TASK BRIEF.
Should an entry include a picture, omit the picture and still repeat everything else exactly.

RECORDS FOR PROCESSING.

###

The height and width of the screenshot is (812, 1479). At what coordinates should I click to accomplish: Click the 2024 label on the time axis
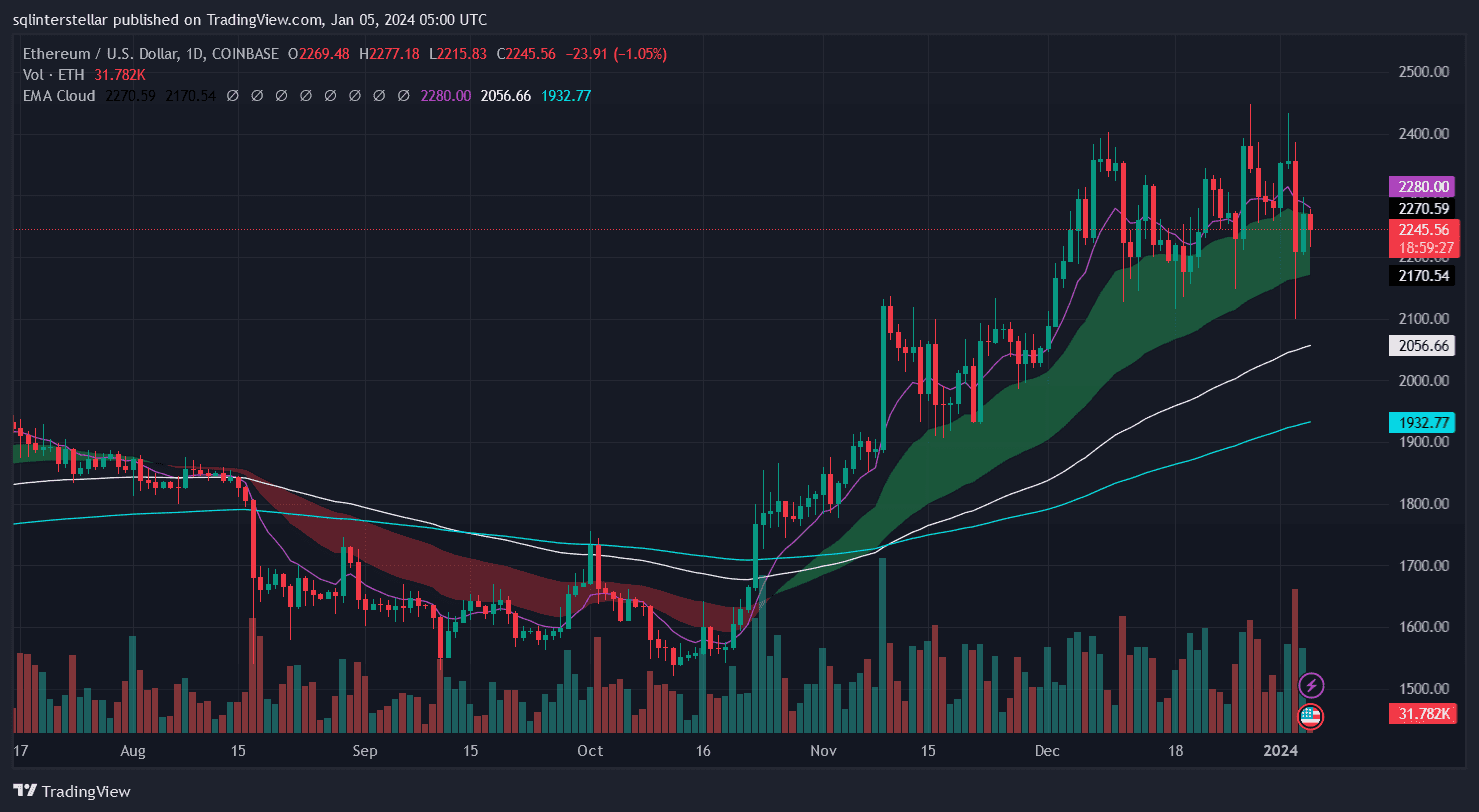coord(1282,750)
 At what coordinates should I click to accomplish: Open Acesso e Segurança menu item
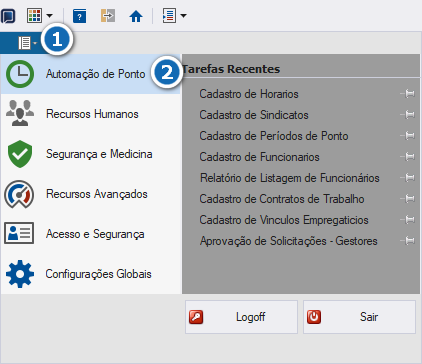tap(91, 234)
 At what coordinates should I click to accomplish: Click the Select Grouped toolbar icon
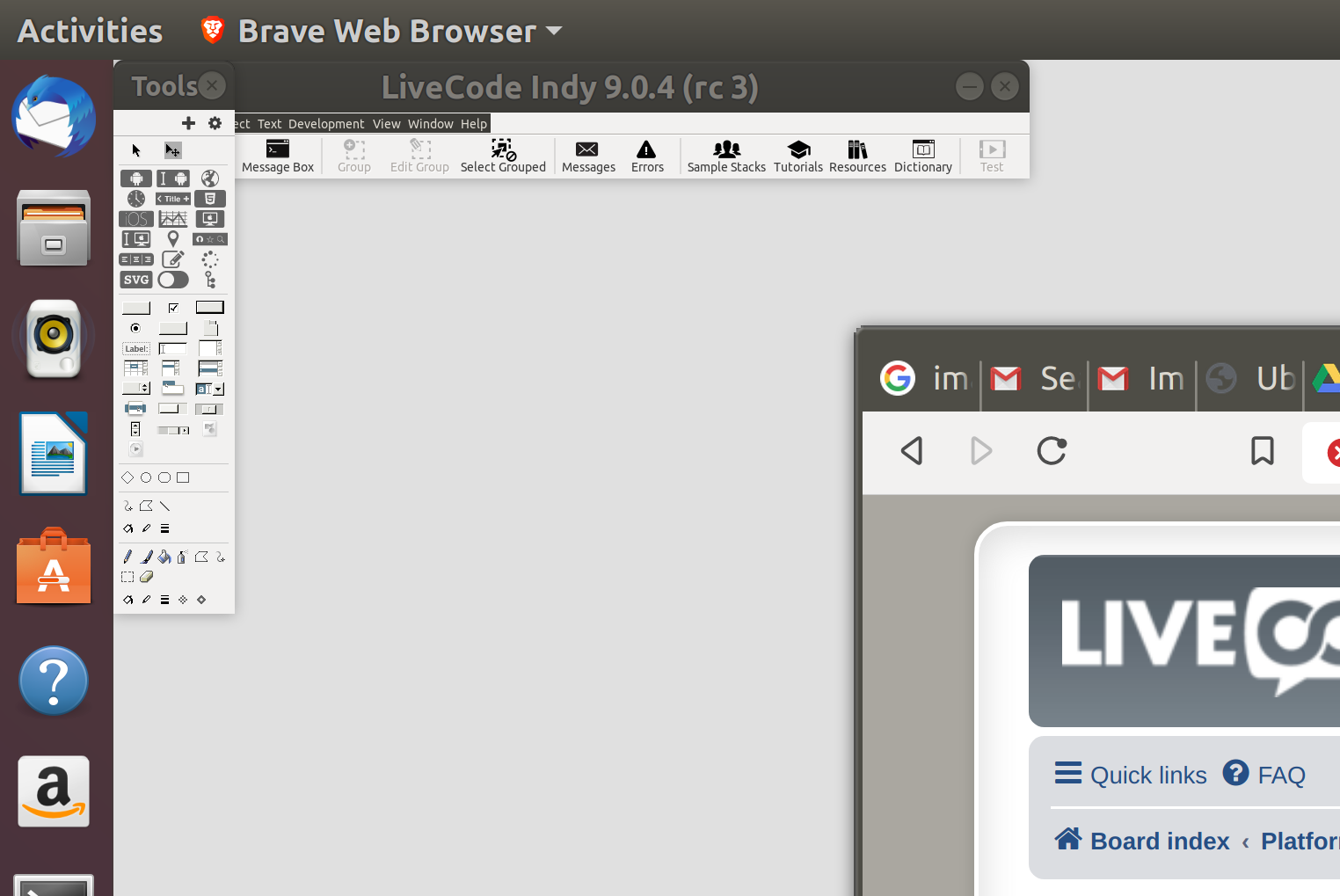pos(503,157)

###

WRITTEN ANSWER.
The height and width of the screenshot is (812, 1479). At what coordinates should I click to accomplish: Click the 2024 label on the time axis
coord(1282,750)
 At what coordinates should I click to accomplish: Open Acesso e Segurança menu item
tap(91, 234)
 At what coordinates should I click to accomplish: Click the Select Grouped toolbar icon
pos(503,157)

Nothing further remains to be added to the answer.